- Born: 27 August 1979 (age 47) Chongqing, China
- Education: Xi'an Jiaotong University; Tsinghua University;
- Occupations: Diver; actor;
- Years active: 1990-2007
- Height: 1.72 m (5 ft 7+1⁄2 in)
- Spouse: Ye Yiqian (叶一茜) ​ ​(m. 2007)​
- Children: 2

= Tian Liang =

Chinese diver and actor

Tian Liang (田亮 (Tián Liàng); born August 27, 1979) is a Chinese actor and former diver.

== Diving career ==
Tian won gold in the 10 m platform event in the 2000 Sydney Olympics. In the Summer Olympics 2004, he won the bronze medal in the 10 m platform event and a gold medal in the synchronised platform event.

Since then, he and another gold medal winner, the Chinese female diver Guo Jingjing, often appeared together in public activities. They were better known together as Liang Jingjing (亮晶晶, Tian and Guo's combined given names, synonymous with the word for 'sparkling').

Exercise instructions:
In the article on Tian Liang, why were he and Guo Jingjing known together as Liang Jingjing? Answer in one to three sentences.

Data shown:

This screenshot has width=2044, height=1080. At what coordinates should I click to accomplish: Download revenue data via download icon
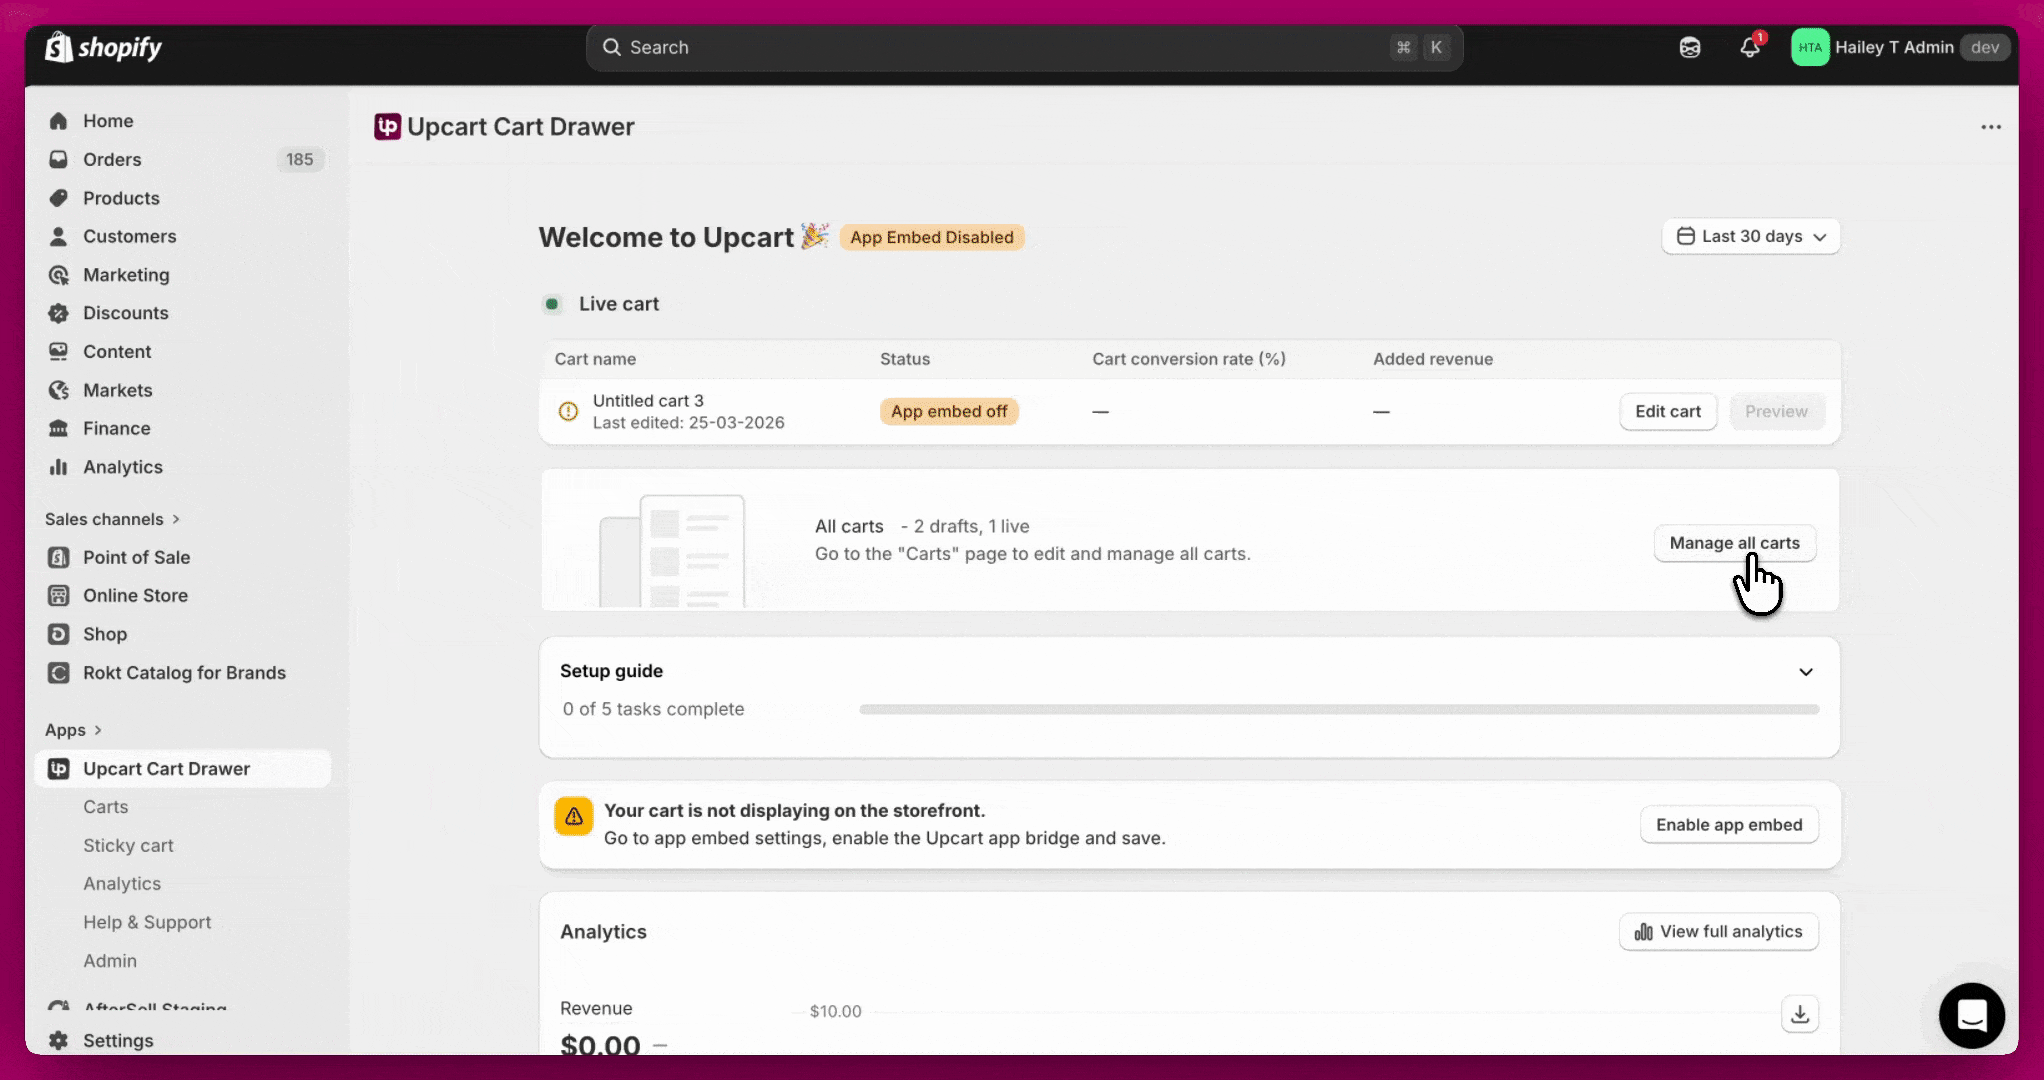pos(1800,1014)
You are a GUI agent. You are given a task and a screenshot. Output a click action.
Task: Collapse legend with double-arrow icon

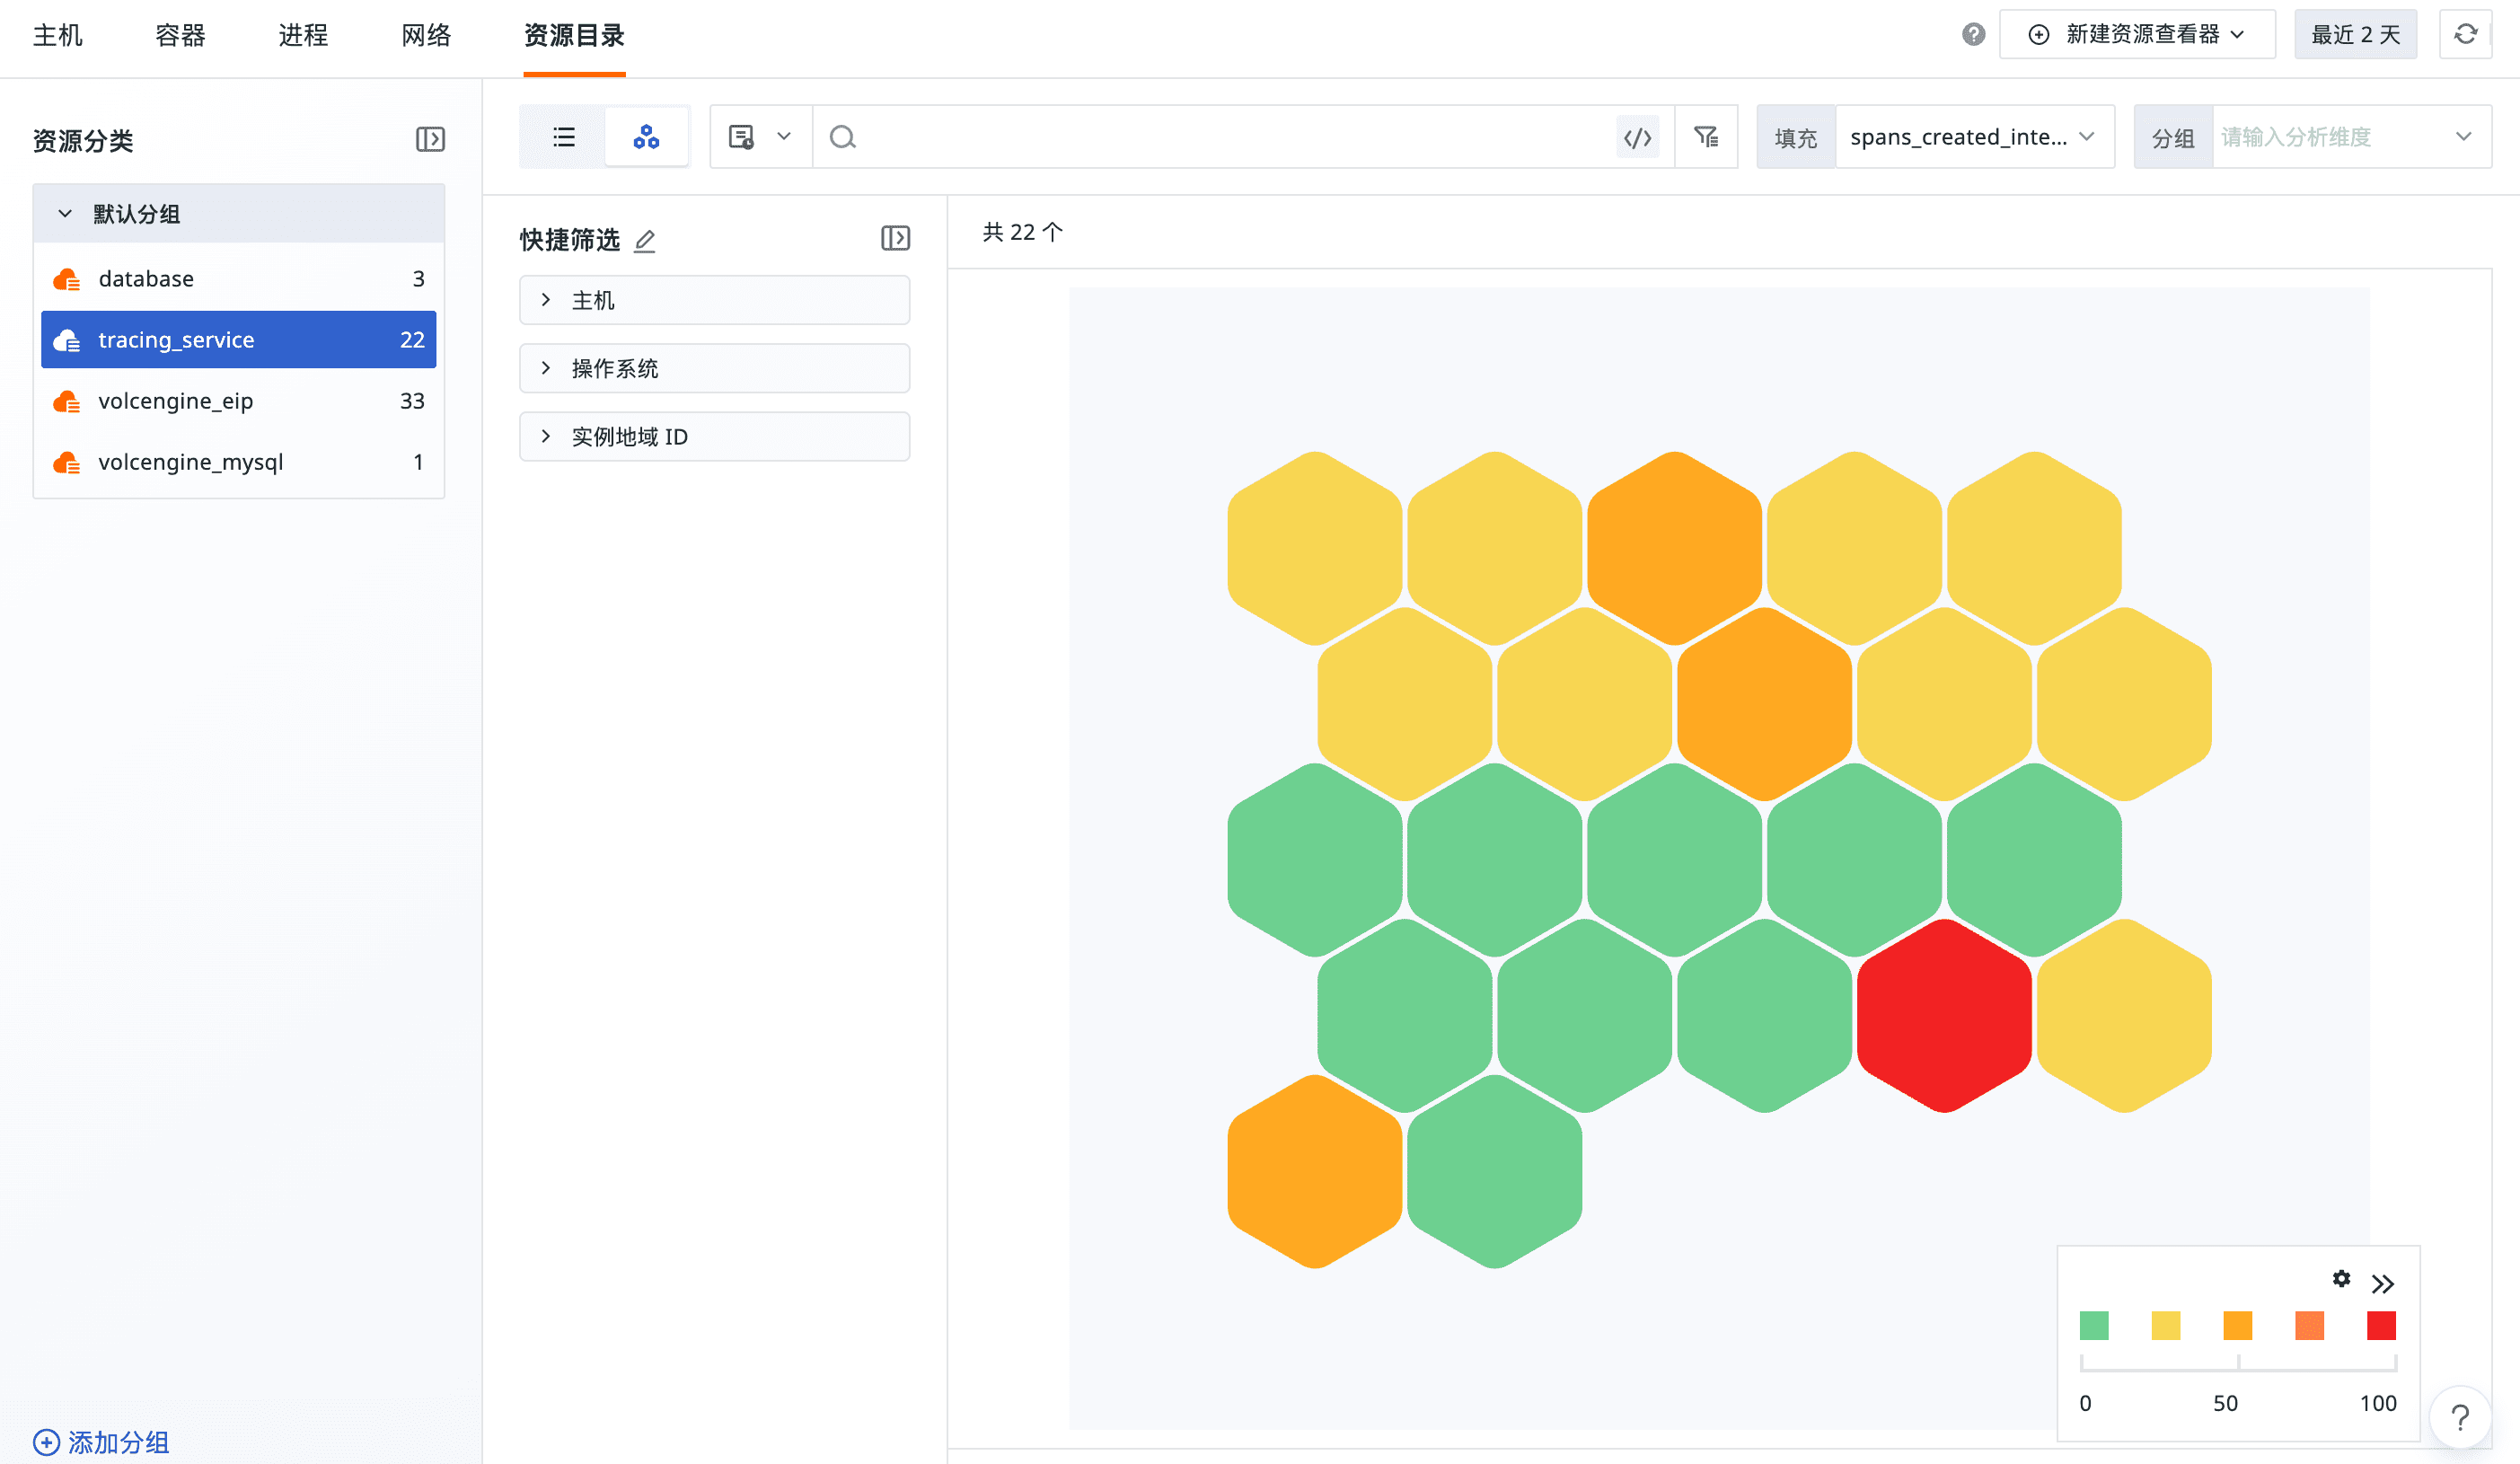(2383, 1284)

---

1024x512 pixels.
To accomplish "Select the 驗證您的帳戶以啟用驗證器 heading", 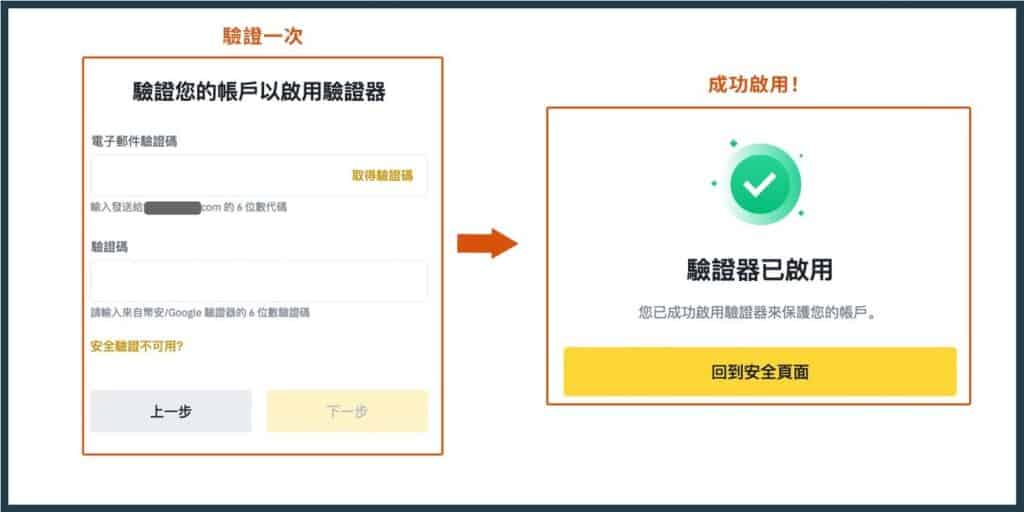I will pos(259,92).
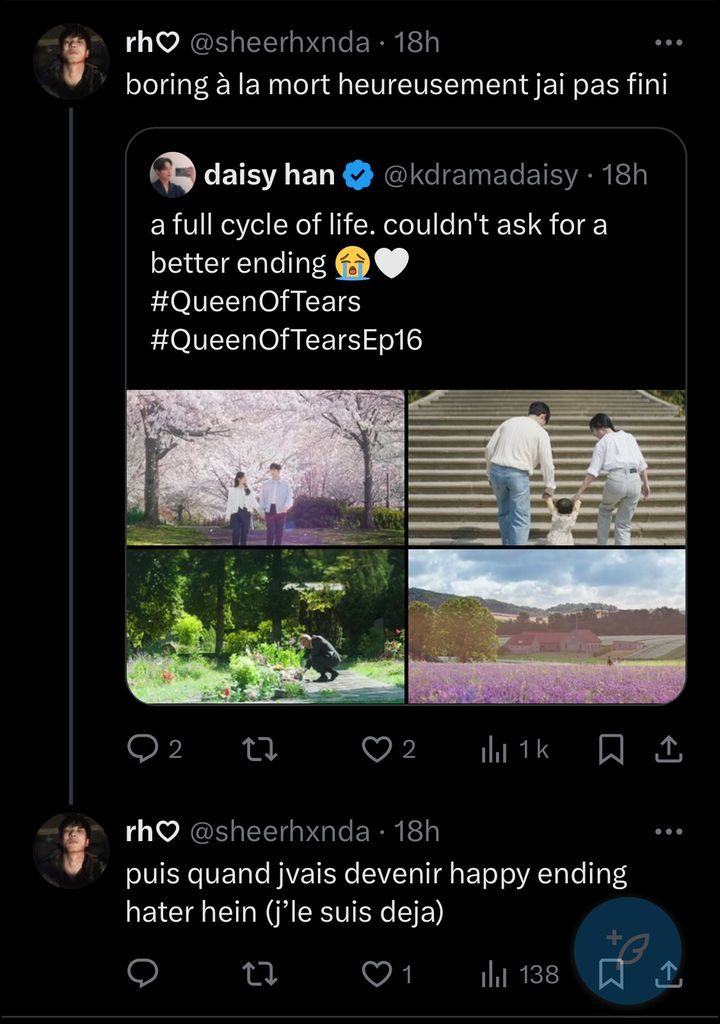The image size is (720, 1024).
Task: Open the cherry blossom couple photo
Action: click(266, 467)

Exercise result:
The name Liang Jingjing (亮晶晶) combines Tian's and Guo's given names. It is also synonymous with the word for "sparkling."